Melihat ke sekumpulan orang yang sangat cantik dan tampan dengan equipment dan warna rambut yang bervariasi, tidak salah lagi mereka adalah player lain sepertiku. Ada sekitar berapa ribu hingga sepuluh ribu orang disini. Sepertinya semua orang yang sedang log on saat ini dipaksa teleport ke central plaza.
Selama beberapa detik, semua orang hanya melihat sekeliling tanpa mengatakan apapun.
Lalu ada beberapa bisikan dan kata-kata yang terdengar disana-sini; perlahan-lahan semakin berisik.
“Apa yang terjadi?"
“Bisakah kita log out sekarang?”
“Bisakah mereka memperbaikinya lebih cepat?”
Komentar-komentar seperti itu bisa terdengar dari waktu ke waktu.
Ketika para player mulai kehilangan kesabaran, teriakan-teriakan seperti “Apa ini bercanda?” dan “Keluar kalian, GM!” dapat terdengar.
Lalu tiba-tiba.
Seseorang berteriak dengan suara yang lebih keras dari suara-suara itu.
“Ah…lihat keatas!”
Klein dan aku hampir secara otomatis mengarahkan mata kami keatas dan melihat. Ada pemandangan aneh yang menyambut kami.
Di permukaan bagian bawah lantai dua, seratus meter diatas udara, terdapat tanda silang berwarna merah.
Ketika aku melihat dengan lebih jelas, aku bisa melihat kalau itu adalah dua kata yang saling bersilangan.

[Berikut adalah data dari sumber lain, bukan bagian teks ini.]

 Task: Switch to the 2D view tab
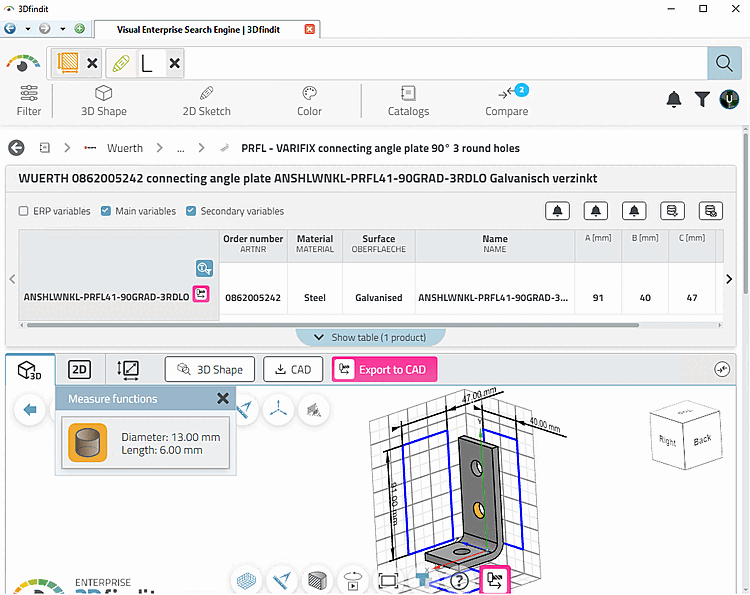click(79, 370)
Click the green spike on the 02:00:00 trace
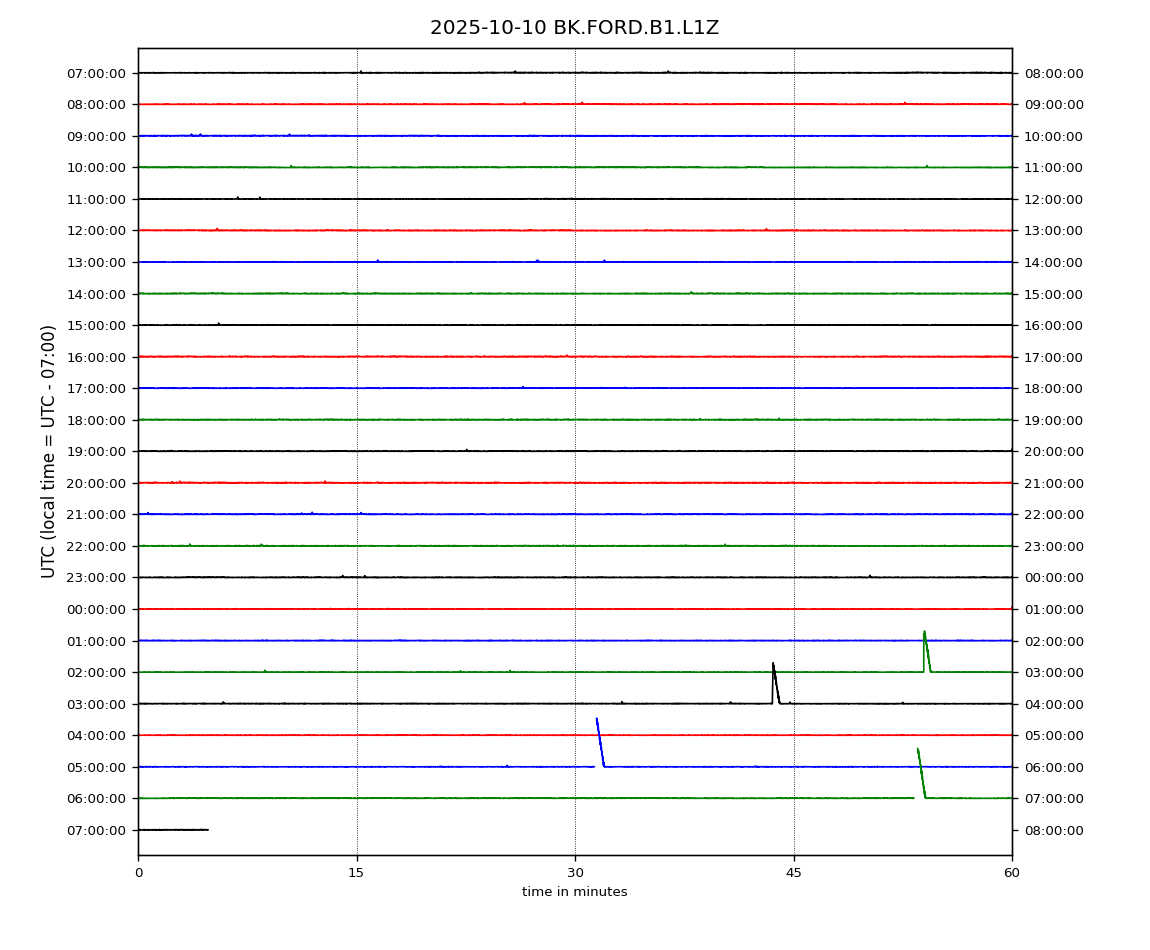Screen dimensions: 1150x950 click(926, 650)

Kata-kata yang satunya adalah [Warning] dan yang satu lagi adalah [System Announcement].
Aku terkejut selama sesaat tapi kemudian berpikir 'Oh, operatornya mulai menginformasikan kita sekarang', dan mengendurkan bahuku sedikit. Pembicaraan di plaza menjadi sunyi dan kau bisa merasakan kalau semua orang menunggu kata selanjutnya yang akan keluar.

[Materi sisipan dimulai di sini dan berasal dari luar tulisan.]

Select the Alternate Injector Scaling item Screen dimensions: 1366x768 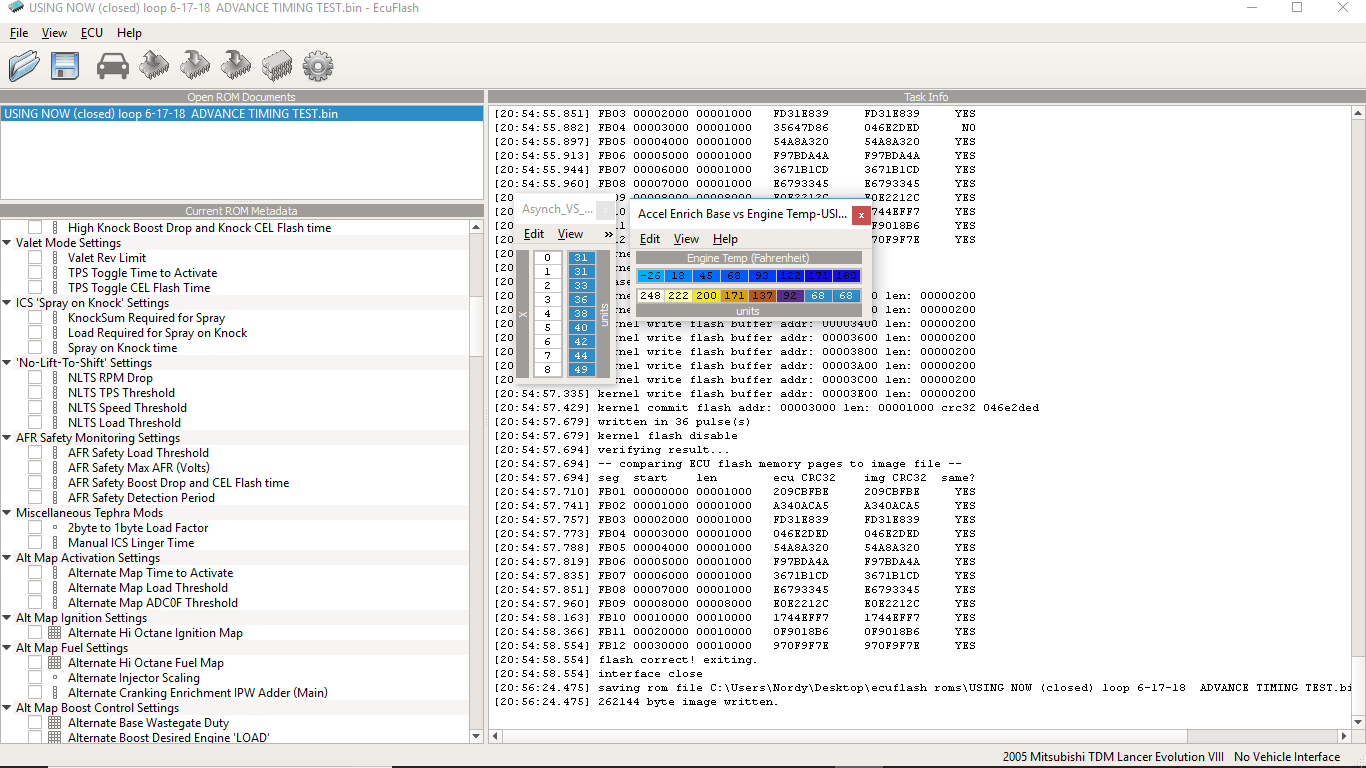coord(133,678)
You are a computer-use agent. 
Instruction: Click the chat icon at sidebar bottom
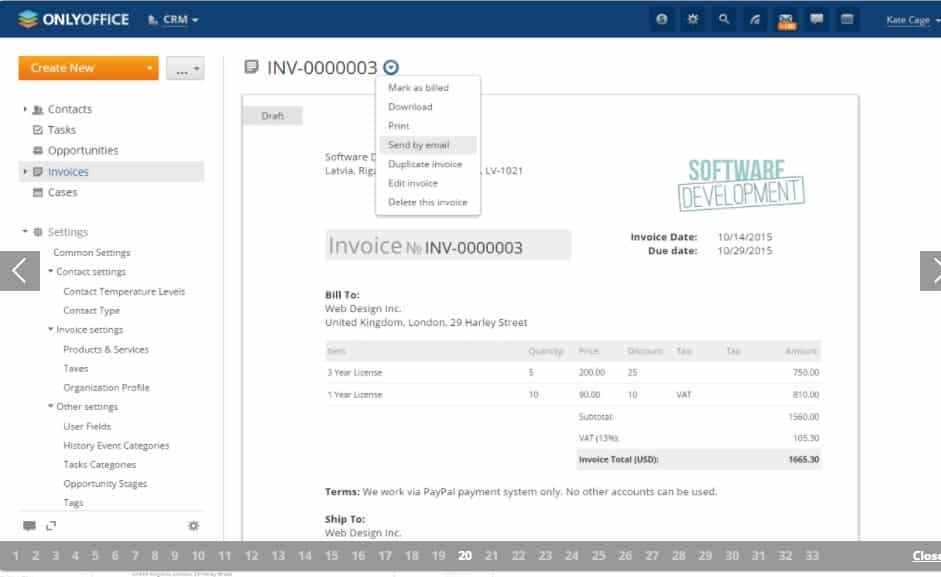point(29,526)
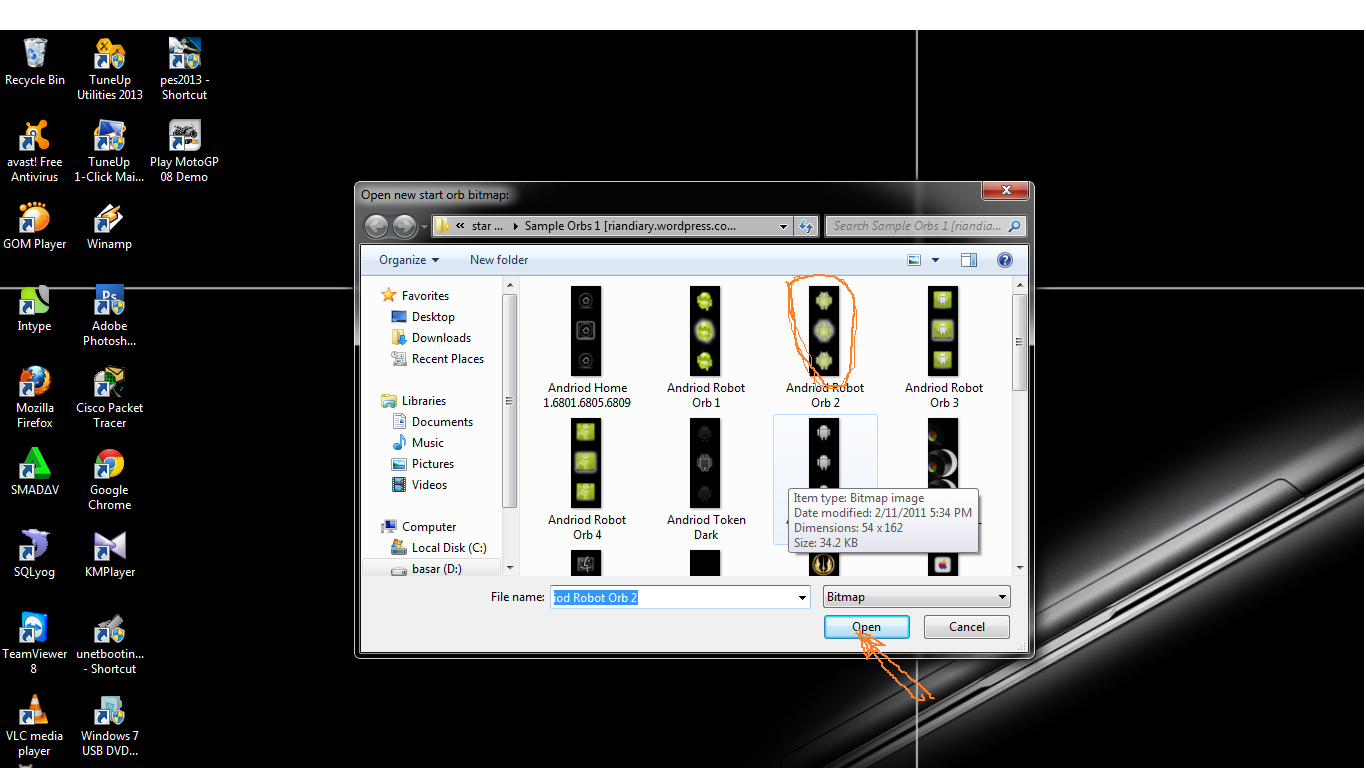Select the Andriod Token Dark thumbnail

[x=705, y=463]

Tapi, apa yang terjadi selanjutnya tidak seperti apa yang kubayangkan.
Dari tengah pola itu, sebuah cairan yang seperti darah mulai mengalir turun perlahan-lahan. Cairan itu turun dengan kecepatan pelan seperti menggambarkan sebarapa kentalannya cairan itu; Tapi cairan itu tidak jatuh kebawah, malah mulai berubah ke bentuk yang lain.

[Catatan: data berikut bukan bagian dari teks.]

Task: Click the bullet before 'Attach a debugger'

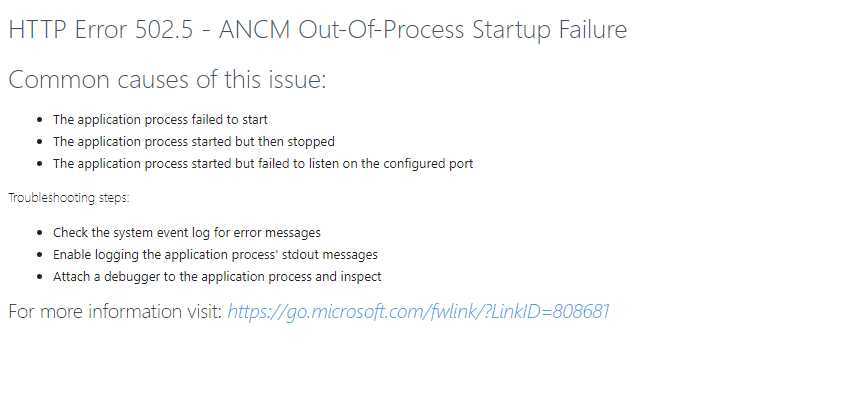Action: [39, 277]
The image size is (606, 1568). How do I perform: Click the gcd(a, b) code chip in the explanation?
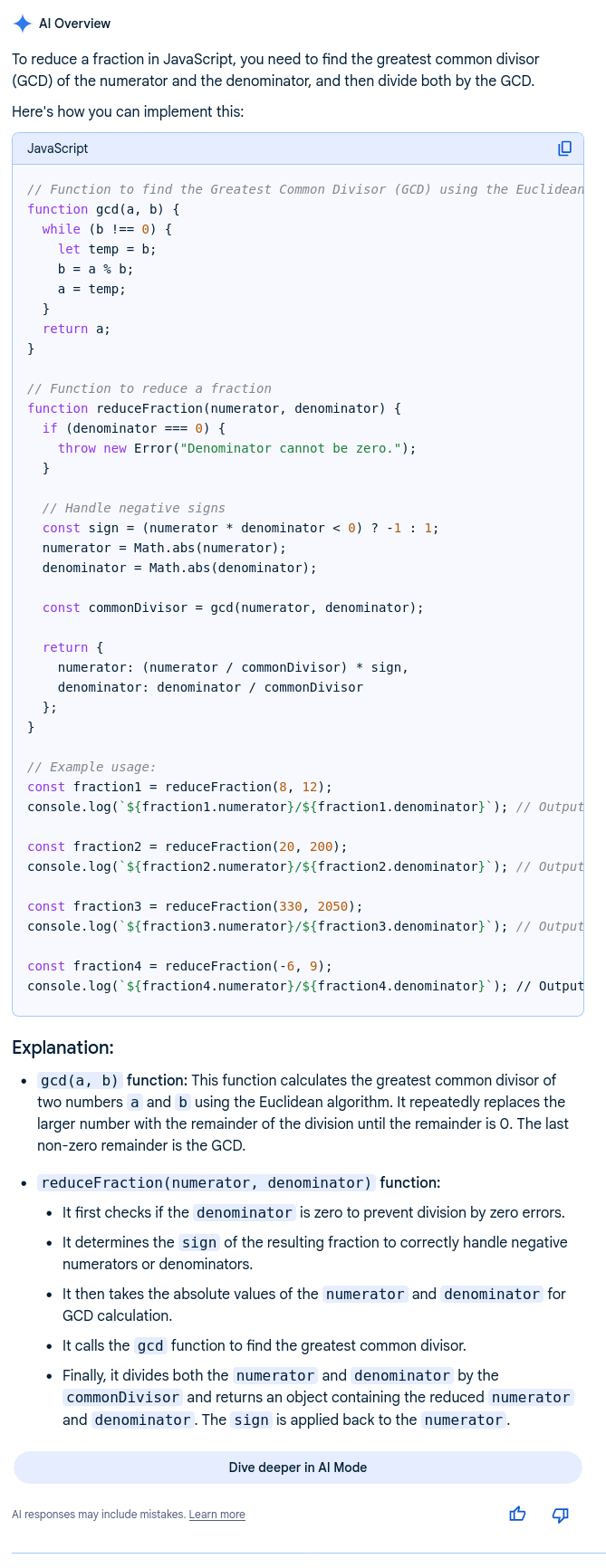80,1080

Apa yang muncul adalah pria setinggi 20 meter yang mengenakan jubah berkerudung yang menutupi tubuhnya.
Tidak, itu tidak terlalu tepat. Dari tempat kami melihat, kami bisa dengan mudah melihat kedalam tudungnya-tidak ada wajah disana. Benar-benar kosong. Kami bisa melihat dengan jelas bagian dalam bajunya dan sulaman hijau didalam tudungnya. Didalam jubahnya pun sama, yang bisa kami lihat hanyalah bayangannya saja.
Sword Art Online Vol 01 - 043.jpg
Aku pernah melihat jubah itu sebelumnya. Itu adalah baju yang selalu digunakan pegawai Argas yang bekerja sebagai GM. Tapi semua GM pria mempunyai wajah seperti seorang penyihir tua dengan janggut panjang, dan Yang wanita mempunyai avatar wanita berkacamata. Mereka mungkin menggunakan jubah itu karena kurangnya waktu untuk menyiapkan avatar yang layak, tapi tempat kosong dibalik tudungnya memberikanku perasaan gelisah yang tidak bisa dijelaskan.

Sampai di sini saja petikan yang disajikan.